There remained only just three hairs on the head of an old retired lady. With pleasure, she continued caring it. After a short while one of them was lost. She was happy over the remaining two. After some time one more was lost. She seemed quite happy over the remaining one. As time passed on, that too was lost. She appeared quite released from the responsibility of caring for those hairs. Everywhere we also see people who celebrate all kinds of losses and hurts. To such people, whatever happens does not matter, they continue to be happy. Their attitude always remains positive and promising. According to Einstein, it is not advisable to be near grumblers. They are sure to raise at least one problem in every solution.
An average human body consists of precisely 37.5 trillion cells. Each cell contains the properties of the full body or all the cells. In tissue culture, it is from a single cell that a full plant is grown. If all the cells in a body are happy the full body will invariably be happy. The situation keeps the body healthy too. Laughter therapy is slowly taking hold in cities. It helps us to save a lot of money, spent in hospitals.

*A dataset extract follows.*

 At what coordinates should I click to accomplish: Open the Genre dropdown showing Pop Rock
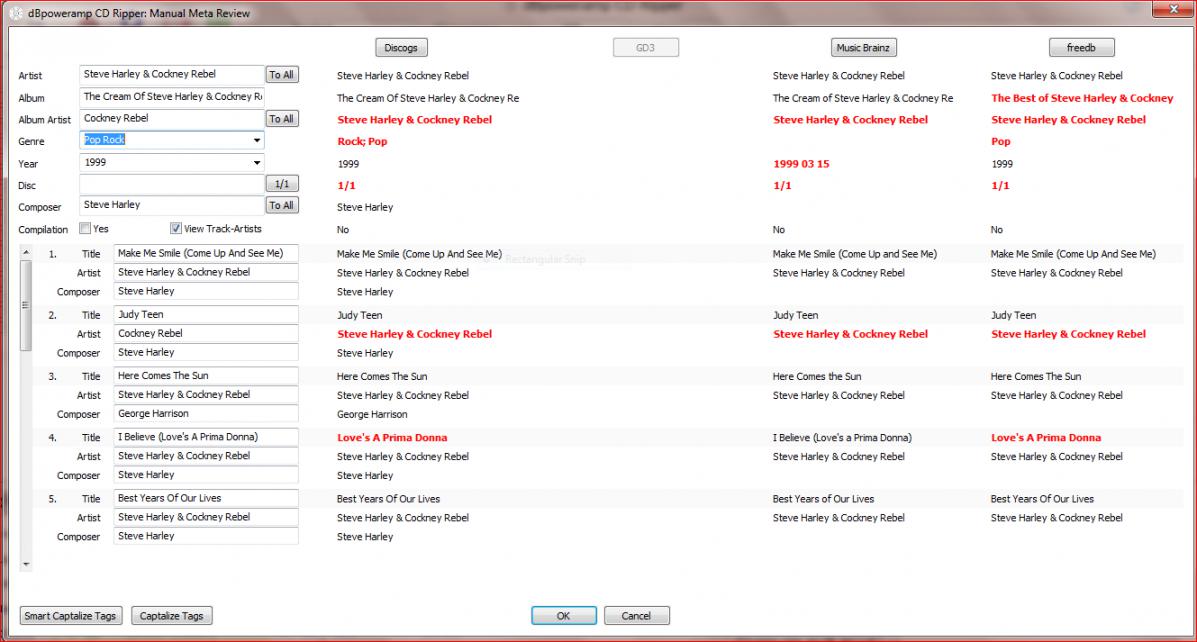257,141
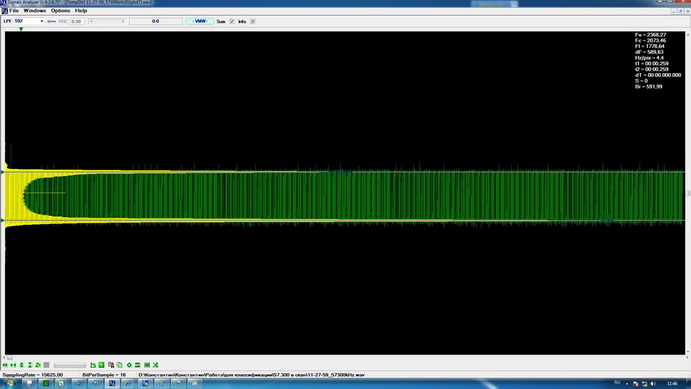Open the File menu

(13, 11)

Quite recently, I happened to see a picture of a family celebrating with a cake cutting. A toe removal surgery was scheduled for one of the family members the other day and they were celebrating the occasion. I remember the story of an 87 years old woman who joined a professional college for higher studies. Within a short span, she could make everyone her friend. During the first Semester Day held on the last day of the Semester, she spoke, quoting Benjamin Franklin,
“We do not quit playing because we grow old, we grow old because we quit playing.”
Once a company chairman compared the value of time and situation to that of a flight ticket. What the flight company desires is all seats booked. Until the flight takes off, every seat is valuable too. But what happens when the flight has taken off?
It is always important that we utilise all opportunities to the maximum. Let not there be a single moment of sadness and frustration in our lives. To those who are eager to be sad gets enough of that – that’s the rule of Nature.
Matthieu Ricard, born in 1946, is a Tibetan Buddhist monk who has been called ‘the world’s happiest man.’ This is because he participated in a rigid brain test, designed and done by Richard Davidson of University of Wisconsin.
Davidson connected some 256 sensors and found that when Richard was meditating on compassion, his mind was unusually light. The study showed that his brain was producing gamma waves, which are linked to consciousness. The scans also showed excessive activity in his brain’s left prefrontal cortex. It allowed him an abnormally large possibility for happiness and a reduced propensity towards negativity.
Ricard is engaged in research on the effect of mind training on the brain, in various institutions in United States, Germany and Belgium.